Tokusō and ruling Shikken (regent) of Japan's Kamakura shogunate (1304–1333)

Hōjō Takatoki (北条 高時) was the last Tokusō and ruling Shikken (regent) of Japan's Kamakura shogunate; the rulers that followed were his puppets. A member of the Hōjō clan, he was the son of Hōjō Sadatoki, and was preceded as shikken by Hōjō Mototoki.

==Biography==
Takatoki became regent at the age of eight, and thus actual power was held for a time by Adachi Tokiaki of Adachi clan, his grandmother, and Nagasaki Takasuke of Nagasaki clan, a minister and retainer of Hōjō assigned to him by his father Sadatoki. Takatoki fell ill in 1326, at the age of twenty-three, some time after having taken power himself; the shogunate was under attack at this time, and would fall within a few years. Takatoki retired and became a Buddhist monk, though he still held some influence at shogunate. That same year, the shogunal government asked Emperor Go-Daigo to abdicate in favor of his successor, in order to continue the tradition of cloistered rule and the alternation of branches of the Imperial family within the line of succession; Go-Daigo chose to maintain rule, and the ensuing controversy would lead to the Nanboku-chō Wars in which agents of the two Imperial branch families would come to outright war.

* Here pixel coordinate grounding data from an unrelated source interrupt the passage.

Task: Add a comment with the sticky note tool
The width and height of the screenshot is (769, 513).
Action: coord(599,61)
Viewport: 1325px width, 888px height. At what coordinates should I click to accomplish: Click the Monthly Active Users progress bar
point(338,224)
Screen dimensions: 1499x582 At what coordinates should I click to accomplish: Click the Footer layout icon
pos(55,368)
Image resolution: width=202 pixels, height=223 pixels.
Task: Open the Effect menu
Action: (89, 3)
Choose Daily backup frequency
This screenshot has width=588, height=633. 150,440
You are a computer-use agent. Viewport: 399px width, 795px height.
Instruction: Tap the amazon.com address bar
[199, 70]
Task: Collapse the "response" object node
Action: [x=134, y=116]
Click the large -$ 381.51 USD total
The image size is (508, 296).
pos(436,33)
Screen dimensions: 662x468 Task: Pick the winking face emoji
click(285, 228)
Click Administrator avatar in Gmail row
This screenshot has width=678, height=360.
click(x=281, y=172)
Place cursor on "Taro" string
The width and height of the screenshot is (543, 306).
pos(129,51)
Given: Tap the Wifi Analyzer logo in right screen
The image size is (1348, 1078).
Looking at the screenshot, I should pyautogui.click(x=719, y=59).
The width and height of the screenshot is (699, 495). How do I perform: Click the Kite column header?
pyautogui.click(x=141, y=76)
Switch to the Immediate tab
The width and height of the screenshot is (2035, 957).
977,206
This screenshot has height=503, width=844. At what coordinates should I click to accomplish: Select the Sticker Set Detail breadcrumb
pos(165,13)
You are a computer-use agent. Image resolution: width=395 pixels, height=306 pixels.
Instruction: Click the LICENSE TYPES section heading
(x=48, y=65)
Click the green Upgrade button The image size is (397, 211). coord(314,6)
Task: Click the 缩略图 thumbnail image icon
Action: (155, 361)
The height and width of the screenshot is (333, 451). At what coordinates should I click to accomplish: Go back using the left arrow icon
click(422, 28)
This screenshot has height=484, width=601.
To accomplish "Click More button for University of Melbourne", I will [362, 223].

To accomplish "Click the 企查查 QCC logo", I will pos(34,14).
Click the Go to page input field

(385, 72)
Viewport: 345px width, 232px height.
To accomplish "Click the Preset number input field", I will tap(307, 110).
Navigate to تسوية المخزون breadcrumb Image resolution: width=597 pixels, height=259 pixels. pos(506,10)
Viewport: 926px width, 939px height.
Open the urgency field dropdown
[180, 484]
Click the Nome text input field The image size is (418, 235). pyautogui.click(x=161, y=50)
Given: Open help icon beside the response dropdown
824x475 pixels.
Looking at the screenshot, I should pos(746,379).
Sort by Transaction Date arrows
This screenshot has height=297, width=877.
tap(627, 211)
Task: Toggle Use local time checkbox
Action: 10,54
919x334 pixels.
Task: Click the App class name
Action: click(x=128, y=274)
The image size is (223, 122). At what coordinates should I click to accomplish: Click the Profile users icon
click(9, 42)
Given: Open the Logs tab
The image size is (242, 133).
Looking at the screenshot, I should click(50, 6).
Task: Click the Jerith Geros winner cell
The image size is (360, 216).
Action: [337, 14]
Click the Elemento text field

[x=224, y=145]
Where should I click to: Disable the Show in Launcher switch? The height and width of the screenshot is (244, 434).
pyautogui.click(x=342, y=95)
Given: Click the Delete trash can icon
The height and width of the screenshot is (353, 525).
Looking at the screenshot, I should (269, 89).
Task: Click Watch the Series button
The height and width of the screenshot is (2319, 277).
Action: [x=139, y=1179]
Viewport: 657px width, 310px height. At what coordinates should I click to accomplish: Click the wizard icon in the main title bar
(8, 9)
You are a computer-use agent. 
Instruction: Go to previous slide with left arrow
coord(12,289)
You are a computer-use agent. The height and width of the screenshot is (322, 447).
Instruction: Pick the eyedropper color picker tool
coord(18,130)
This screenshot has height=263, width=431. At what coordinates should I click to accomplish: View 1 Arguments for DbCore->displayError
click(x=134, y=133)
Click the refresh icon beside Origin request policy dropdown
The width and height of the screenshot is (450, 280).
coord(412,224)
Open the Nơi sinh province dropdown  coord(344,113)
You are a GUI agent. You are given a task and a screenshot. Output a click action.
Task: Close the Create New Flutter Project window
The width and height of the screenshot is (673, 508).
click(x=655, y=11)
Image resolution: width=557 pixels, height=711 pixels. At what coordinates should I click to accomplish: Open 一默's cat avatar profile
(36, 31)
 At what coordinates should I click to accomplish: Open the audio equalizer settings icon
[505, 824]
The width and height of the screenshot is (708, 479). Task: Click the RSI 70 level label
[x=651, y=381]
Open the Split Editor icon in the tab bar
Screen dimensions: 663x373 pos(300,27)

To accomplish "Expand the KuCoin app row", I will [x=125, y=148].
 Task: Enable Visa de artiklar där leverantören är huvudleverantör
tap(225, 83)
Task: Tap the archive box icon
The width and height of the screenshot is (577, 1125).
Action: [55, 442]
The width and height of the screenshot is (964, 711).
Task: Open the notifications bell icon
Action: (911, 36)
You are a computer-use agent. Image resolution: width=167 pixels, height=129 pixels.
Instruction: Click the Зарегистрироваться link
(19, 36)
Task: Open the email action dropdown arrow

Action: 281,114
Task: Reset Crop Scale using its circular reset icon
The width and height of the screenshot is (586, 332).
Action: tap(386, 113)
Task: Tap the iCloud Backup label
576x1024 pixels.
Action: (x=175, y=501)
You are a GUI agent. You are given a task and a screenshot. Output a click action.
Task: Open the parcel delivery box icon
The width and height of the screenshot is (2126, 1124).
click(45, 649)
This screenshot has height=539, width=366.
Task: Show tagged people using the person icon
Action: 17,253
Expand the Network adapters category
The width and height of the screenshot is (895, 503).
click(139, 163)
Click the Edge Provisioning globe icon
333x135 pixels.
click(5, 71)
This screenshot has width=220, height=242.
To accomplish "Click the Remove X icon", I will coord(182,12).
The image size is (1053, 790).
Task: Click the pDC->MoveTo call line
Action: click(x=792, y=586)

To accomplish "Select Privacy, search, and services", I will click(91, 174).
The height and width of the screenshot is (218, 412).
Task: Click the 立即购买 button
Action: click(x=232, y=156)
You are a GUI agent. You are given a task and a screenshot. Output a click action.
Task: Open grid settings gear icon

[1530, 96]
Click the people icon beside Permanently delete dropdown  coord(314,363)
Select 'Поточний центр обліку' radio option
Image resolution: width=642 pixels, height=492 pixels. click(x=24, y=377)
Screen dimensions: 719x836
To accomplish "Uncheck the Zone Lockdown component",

George Sansom thus describes this move on the part of the shogunate a "fatal blunder" and describes Takatoki as "scarcely sane. His judgement was poor, his conduct erratic. He indulged in extremes of luxury and debauch". Upon retirement, he handed over his duties to "certain unworthy deputies". In 1331, as events began to come to a boil, Takatoki argued with his advisor Nagasaki over how to react to the Burei-kō plot, in which members of the Hino clan, loyal to Go-Daigo, conspired against the shogunate. This was but one of many events leading up to the outbreak of war, and the conflicts within the shogunal administration, between Takatoki and others, meant slow reactions and inadequate handling of such situations. Ashikaga Takauji would soon be placed in command of the shogunate's armies, to be mobilized against Go-Daigo's supporters; strongly supported by Takatoki, while this support and trust was misplaced, for Takauji would soon use these same armies against Kamakura, tearing down the Minamoto/Hōjō government and establishing his own Ashikaga shogunate.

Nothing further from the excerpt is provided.